Exercise details: Search the records for the string "screenshot", and show each line where it appears.
=== Record set ===
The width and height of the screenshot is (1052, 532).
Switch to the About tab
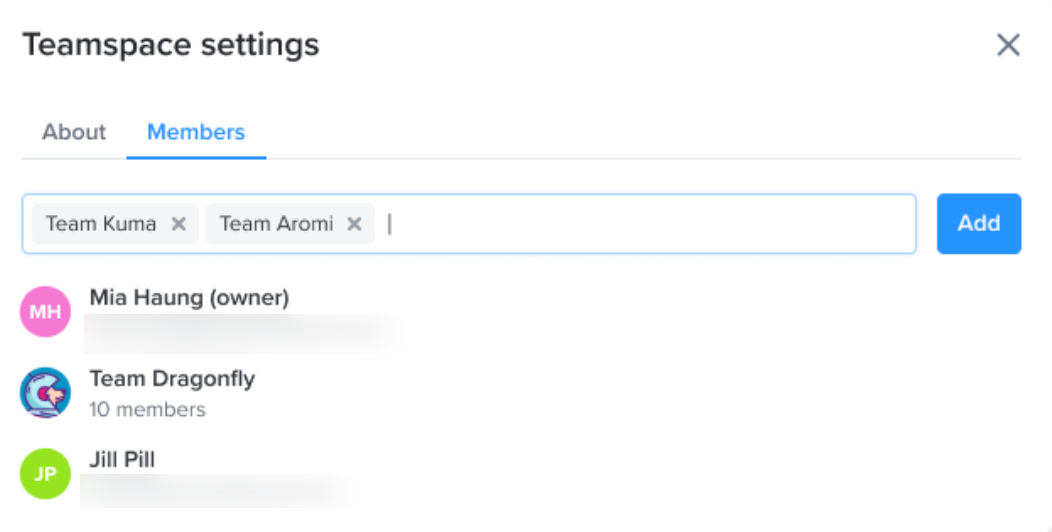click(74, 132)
===
=== Record set ===
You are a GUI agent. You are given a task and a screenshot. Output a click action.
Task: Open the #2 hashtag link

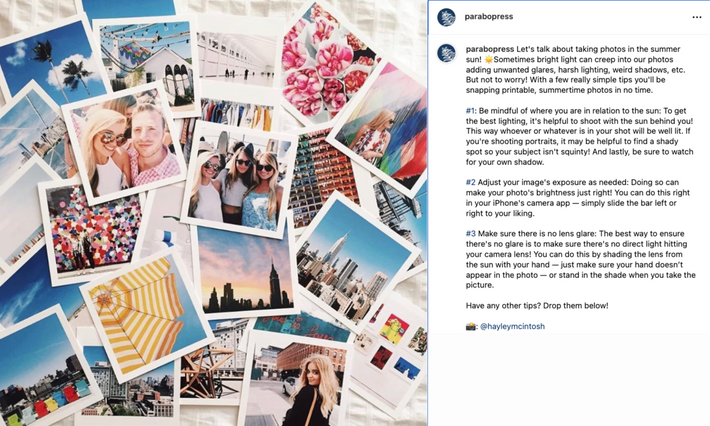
===
The answer:
The width and height of the screenshot is (1052, 532).
You are a GUI agent. You are given a task and a screenshot. Output a click action.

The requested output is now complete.